#### Goal:
Can you output the lines exactly, starting at the line that contains "Where should I" and stopping after the final line? Leave the pictures out of your answer.

-------- Source records

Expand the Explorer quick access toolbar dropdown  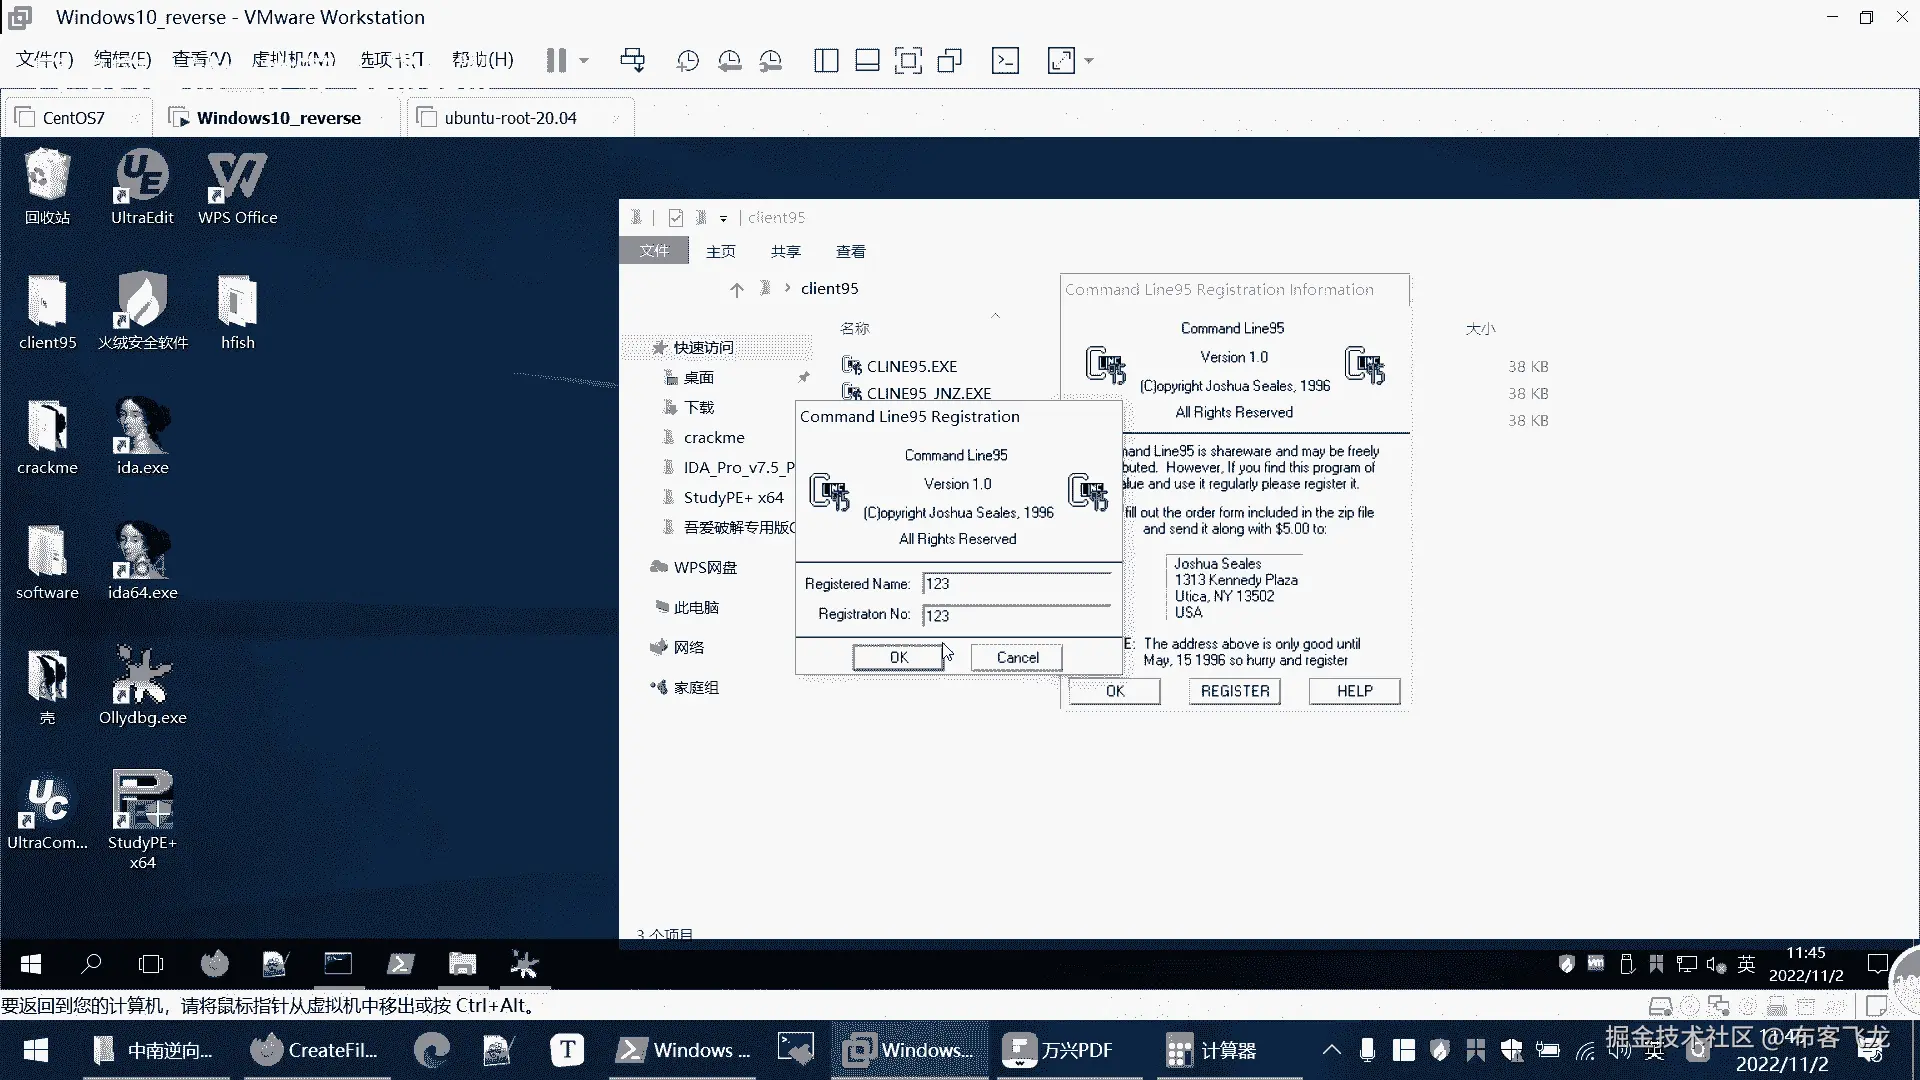723,218
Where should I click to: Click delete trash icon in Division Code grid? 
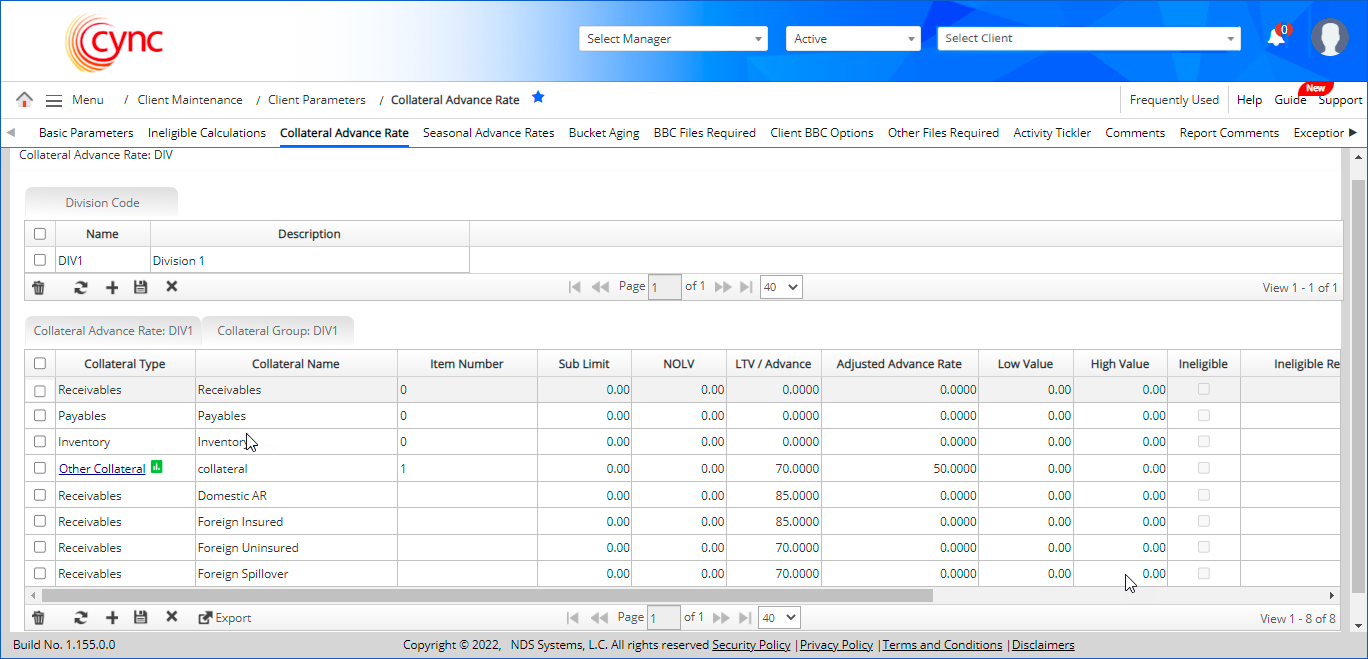(38, 287)
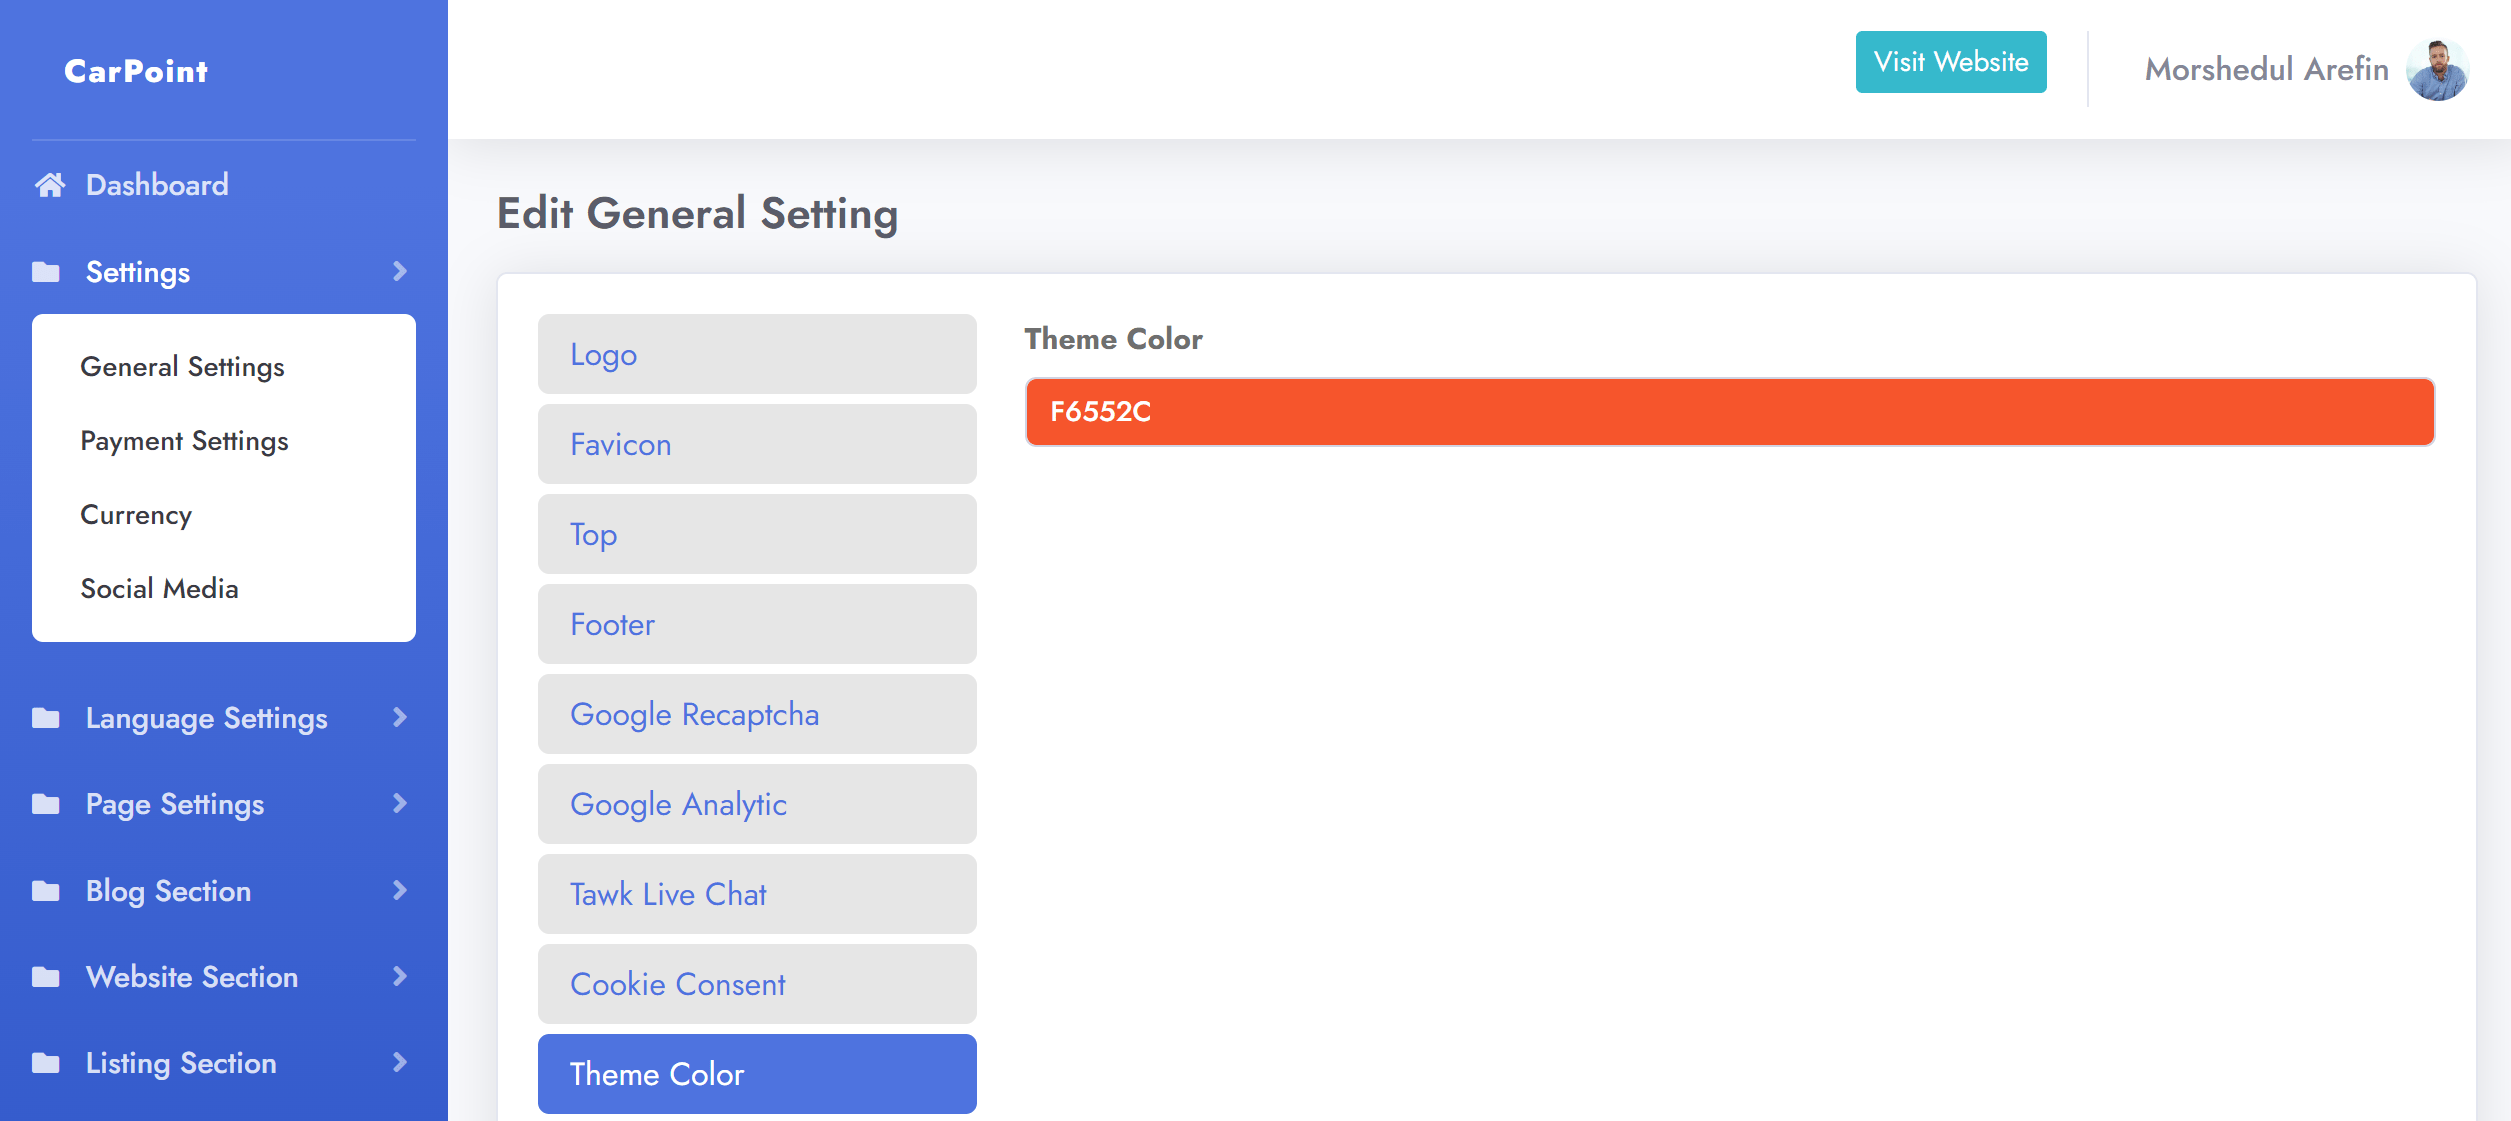Switch to the Google Recaptcha tab

point(757,714)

----------------

#### Answer:
Where should I click to: Click delete trash icon in Division Code grid? 
(38, 287)
Switch to the Google Recaptcha tab

point(757,714)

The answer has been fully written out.